Looking more at the data yes it goes very often to ELSE Clause.  And
therefore reaching  the MAX_CACHED_RES. 

In there anyway to increase that value  ?

Basically, I have several tables containing millions of rows and let say 5
columns. Those five columns, depending of their  combination give me a 6th
value.  
We have complex patterns to match and using simple LIKE / EQUAL and so on
wouldn't be enough. This can be applied to N number of table so we
refactored this process into a function that we can use in the SELECT
statement, by giving only the 5 values each time.

I wouldn't mind using a table and mapping it through a join  if it were for
my own use. 
But the final query has to be readable and usable for almost-non-initiated
SQL user... So using a function with encapsulated case when seemed to be a
good idea and so far worked nicely. 

But we might consider changing it if we have no other choice...

Regards,

Kevin

-----Original Message-----
From: Tom Lane [mailto:tgl@xxxxxxxxxxxxx] 
Sent: Dienstag, 31. März 2015 15:59
To: Kevin Viraud
Cc: pgsql-performance@xxxxxxxxxxxxxx
Subject: Re:  Weird CASE WHEN behaviour causing query to be
suddenly very slow

"Kevin Viraud" <kevin.viraud@xxxxxxxxxxxxxxxxxx> writes:
> I have an issue with a rather large CASE WHEN and I cannot figure out 
> why it is so slow...

Do all the arms of the CASE usually fail, leaving you at the ELSE?

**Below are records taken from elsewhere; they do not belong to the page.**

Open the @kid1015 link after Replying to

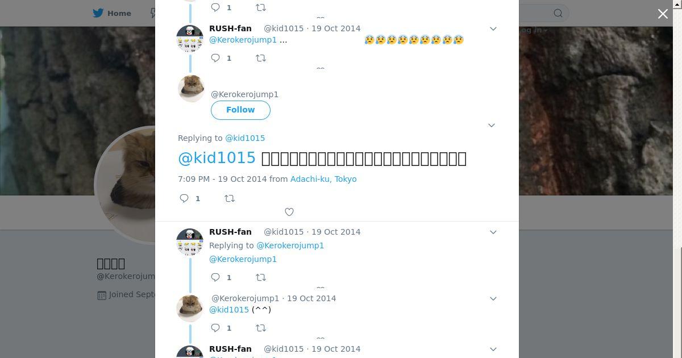(245, 138)
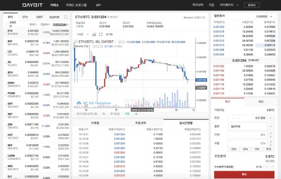Select the sell tab in order panel
Viewport: 281px width, 179px height.
pyautogui.click(x=261, y=102)
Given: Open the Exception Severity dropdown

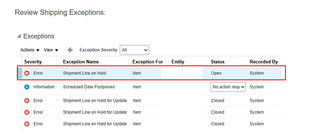Looking at the screenshot, I should tap(134, 50).
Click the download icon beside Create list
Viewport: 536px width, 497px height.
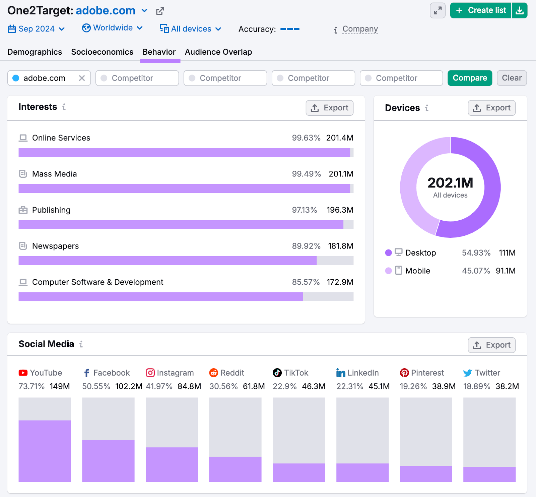click(520, 11)
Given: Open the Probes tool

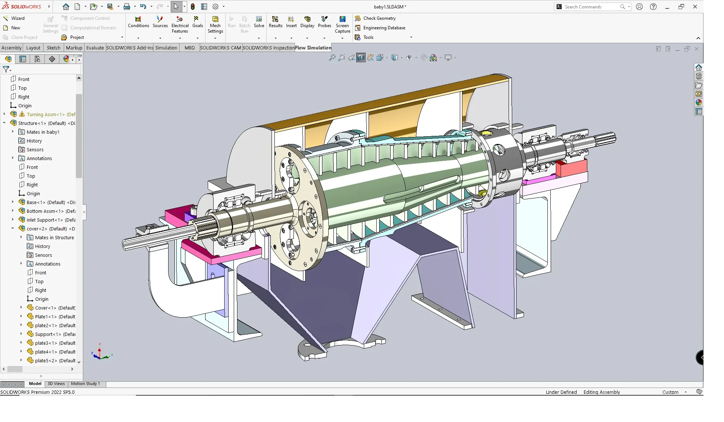Looking at the screenshot, I should click(x=324, y=19).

I suspect what's happening is that you're running into the MAX_CACHED_RES
limit in src/backend/utils/adt/regexp.c, so that instead of just compiling
each regexp once and then re-using 'em, the regexps are constantly falling
out of cache and then having to be recompiled.  They'd have to be used in a
nearly perfect round robin in order for the behavior to have such a big
cliff as you describe, though.  In this CASE structure, that suggests that
you're nearly always testing every regexp because they're all failing.

I have to think there's probably a better way to do whatever you're trying
to do, but there's not enough info here about your underlying goal to
suggest a better approach.  At the very least, if you need a many-armed
CASE, it behooves you to make sure the common cases appear early.